Ábalos
El hombre que fabricó a Sánchez puede destruirlo ahora, en un acto de justicia poética impecable
José Luis Ábalos es hijo de torero, lo que le une al destino taurino por antonomasia: vivir con una cornada o morir por ella. Su paso al Grupo Mixto tiene aromas al típico pacto sanchista en las sombras, con una intentona de limitar los daños en todas las partes: tú te vas del PSOE defendiendo tu honradez, con el correspondiente salario reglado, y yo digo que ya no estás con nosotros.
Sea un acuerdo más de los muchos que hace Sánchez en la sentina más próxima o una amenaza del interfecto, que se blinda a la espera del Tribunal Supremo y lanza el mensaje de que no se comerá la mierda él solo, el resultado es el mismo: otra huida hacia adelante, sin luces ni frenos, del tipo que junta a Bonnie and Clyde en un único personaje y ha llegado así a La Moncloa.
Ahora la consigna es decir que Ábalos es el único culpable, o en el mejor de los casos el máximo sospechoso, y que el pobre Sánchez es otra víctima más de las andanzas de un subalterno codicioso, como si él fuera la primera y máxima víctima del cártel de las mascarillas.
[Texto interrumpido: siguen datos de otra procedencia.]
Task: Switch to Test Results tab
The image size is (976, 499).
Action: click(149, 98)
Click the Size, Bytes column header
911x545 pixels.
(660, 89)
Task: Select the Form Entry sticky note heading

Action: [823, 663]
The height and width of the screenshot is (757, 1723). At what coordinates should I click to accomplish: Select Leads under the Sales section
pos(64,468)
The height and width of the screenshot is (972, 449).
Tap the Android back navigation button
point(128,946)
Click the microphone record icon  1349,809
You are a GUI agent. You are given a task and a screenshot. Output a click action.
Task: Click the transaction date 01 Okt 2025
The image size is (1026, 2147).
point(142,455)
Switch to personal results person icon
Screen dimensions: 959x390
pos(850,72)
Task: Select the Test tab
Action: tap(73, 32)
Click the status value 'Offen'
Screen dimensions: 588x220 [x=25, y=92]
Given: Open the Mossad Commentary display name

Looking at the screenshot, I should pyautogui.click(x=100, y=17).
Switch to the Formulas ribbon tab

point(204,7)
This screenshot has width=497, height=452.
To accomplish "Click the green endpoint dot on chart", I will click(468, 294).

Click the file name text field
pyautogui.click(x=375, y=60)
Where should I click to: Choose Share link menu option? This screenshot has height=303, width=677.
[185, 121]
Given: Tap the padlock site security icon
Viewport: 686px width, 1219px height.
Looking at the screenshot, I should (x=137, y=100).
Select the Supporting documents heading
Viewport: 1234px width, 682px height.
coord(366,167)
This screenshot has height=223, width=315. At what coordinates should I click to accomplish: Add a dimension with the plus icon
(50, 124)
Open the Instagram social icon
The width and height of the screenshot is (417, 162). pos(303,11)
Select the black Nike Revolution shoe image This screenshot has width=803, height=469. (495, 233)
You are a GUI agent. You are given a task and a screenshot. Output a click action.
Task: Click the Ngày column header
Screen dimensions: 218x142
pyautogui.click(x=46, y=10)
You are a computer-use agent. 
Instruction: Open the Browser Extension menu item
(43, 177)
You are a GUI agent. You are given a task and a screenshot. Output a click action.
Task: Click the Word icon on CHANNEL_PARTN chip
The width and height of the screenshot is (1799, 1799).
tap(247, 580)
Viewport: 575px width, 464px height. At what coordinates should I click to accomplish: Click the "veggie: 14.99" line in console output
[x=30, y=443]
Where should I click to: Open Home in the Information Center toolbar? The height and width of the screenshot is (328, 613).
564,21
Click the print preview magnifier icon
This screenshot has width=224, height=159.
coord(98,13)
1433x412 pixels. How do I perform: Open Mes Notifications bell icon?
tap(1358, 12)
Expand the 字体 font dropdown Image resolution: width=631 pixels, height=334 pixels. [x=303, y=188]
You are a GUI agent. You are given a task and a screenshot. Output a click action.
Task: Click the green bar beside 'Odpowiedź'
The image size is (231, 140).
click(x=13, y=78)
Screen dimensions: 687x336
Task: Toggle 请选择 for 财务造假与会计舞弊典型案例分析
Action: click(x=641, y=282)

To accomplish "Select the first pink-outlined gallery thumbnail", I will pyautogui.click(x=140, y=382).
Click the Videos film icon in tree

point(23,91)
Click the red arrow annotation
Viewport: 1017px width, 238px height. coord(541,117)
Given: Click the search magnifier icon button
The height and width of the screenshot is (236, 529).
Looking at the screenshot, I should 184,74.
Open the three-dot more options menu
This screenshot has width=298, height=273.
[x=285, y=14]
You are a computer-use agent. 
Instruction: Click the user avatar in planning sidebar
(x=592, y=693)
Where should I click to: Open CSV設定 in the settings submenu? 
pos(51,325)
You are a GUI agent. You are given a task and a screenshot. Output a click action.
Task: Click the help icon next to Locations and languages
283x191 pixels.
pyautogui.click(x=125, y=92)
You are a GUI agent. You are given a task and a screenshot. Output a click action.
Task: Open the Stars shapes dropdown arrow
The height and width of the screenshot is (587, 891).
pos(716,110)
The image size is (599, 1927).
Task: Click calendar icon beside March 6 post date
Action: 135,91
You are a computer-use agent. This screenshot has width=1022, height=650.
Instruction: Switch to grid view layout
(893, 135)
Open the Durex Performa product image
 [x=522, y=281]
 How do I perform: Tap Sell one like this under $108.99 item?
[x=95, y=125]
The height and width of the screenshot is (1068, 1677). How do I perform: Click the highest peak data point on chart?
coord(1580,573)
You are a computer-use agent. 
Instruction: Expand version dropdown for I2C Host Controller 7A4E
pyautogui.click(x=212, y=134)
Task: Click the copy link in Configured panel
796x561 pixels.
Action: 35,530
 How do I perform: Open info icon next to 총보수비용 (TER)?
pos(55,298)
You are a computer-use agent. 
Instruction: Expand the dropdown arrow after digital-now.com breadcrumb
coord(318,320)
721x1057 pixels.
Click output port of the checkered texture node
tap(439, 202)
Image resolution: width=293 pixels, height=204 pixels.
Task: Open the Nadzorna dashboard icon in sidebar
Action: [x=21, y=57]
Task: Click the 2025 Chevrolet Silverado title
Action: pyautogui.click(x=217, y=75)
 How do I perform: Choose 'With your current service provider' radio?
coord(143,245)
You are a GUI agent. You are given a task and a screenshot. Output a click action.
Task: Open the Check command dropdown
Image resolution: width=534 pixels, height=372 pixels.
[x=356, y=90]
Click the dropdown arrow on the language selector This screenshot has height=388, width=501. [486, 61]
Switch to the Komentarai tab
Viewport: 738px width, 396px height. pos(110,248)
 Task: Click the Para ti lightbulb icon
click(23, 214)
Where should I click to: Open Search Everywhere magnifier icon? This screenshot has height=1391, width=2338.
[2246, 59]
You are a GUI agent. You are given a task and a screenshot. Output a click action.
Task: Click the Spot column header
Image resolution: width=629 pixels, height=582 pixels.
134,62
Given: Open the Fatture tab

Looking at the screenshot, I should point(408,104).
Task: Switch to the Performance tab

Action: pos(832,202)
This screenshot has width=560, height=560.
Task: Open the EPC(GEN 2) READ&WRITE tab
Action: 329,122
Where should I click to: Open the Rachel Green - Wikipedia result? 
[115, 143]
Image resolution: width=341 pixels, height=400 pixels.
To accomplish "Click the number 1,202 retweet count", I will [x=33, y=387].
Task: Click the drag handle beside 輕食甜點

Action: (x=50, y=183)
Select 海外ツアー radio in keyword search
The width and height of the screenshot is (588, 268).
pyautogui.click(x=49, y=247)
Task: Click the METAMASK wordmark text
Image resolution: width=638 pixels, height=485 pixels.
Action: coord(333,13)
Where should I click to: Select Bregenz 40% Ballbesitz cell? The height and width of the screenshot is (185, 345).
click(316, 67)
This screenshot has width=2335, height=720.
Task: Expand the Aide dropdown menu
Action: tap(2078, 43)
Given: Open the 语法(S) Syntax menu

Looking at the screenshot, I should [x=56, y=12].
Pero la realidad, además de las investigaciones, dice otra cosa. Aun aceptando que Ábalos fuera de algún modo el Pablo Escobar del material médico, con su sicario Koldo haciendo el trabajo sucio, nada explica que Salvador Illa, Fernando Grande-Marlaska, Víctor Torres y Francina Armengol eligieran una de las empresas de la trama, fundada cinco minutos antes, para adjudicarle a dedo contratos millonarios que en sí mismos delataban la mordida posterior.
Porque si el padrino de las firmas era un alto cargo del PSOE a las órdenes de la tercera autoridad del PSOE, no hacía falta ser Premio Nobel para preguntarse si allí pasaba algo raro y hacer las consultas oportunas: nadie se juega el tipo, en plena pandemia, sin el visto bueno de la máxima autoridad, que obviamente es Sánchez.
Ya puede ser todo lo corrupto que se quiera Ábalos, en el caso de que lo fuera, que el juego de complicidades incrimina a todos los demás y arruina la intentona de limitar a un garbanzo negro los daños.
Sobre todo si al garbanzo negro lo mimó, como nadie, el propio Sánchez en agradecimiento a los servicios prestados: al hijo del torero le debe ganar las Primarias, con una estrategia de engaños y pactos que el Kennedy de Pozuelo jamás hubiera podido trazar solo.
Y al hijo del torero lo premió dándole casi todo el poder en el Gobierno y el partido, una salida del Consejo de Ministros sin acusaciones, un nuevo destino remunerado en el Congreso y el amparo absoluto ante escándalos de la magnitud de las maletas de Delcy o el rescate de Plus Ultra.
Sánchez concedió impunidad a Ábalos hasta que, por dársela, iba a aparecer como cómplice de sus andanzas con Koldo, el elegido para custodiarle los avales en aquella jugarreta que le llevó al liderazgo socialista. Y solo cuando tuvo miedo a que el escándalo se lo llevara por delante, apretó el botón nuclear del oprobio a ver si colaba.
Pero no cuela: Ábalos sin Sánchez no hubiera sido nunca gran cosa, pero Sánchez sin Ábalos no hubiese sido nada. La especulación de ambos con las mascarillas en plena pandemia, con los cementerios tan desbordados como los hospitales, les une definitivamente en el destino: solo un imbécil, o un pensionado del Régimen, puede pensar que la mano derecha no sabia lo que hacía la mano izquierda, ambas sincronizadas y con la palma extendida.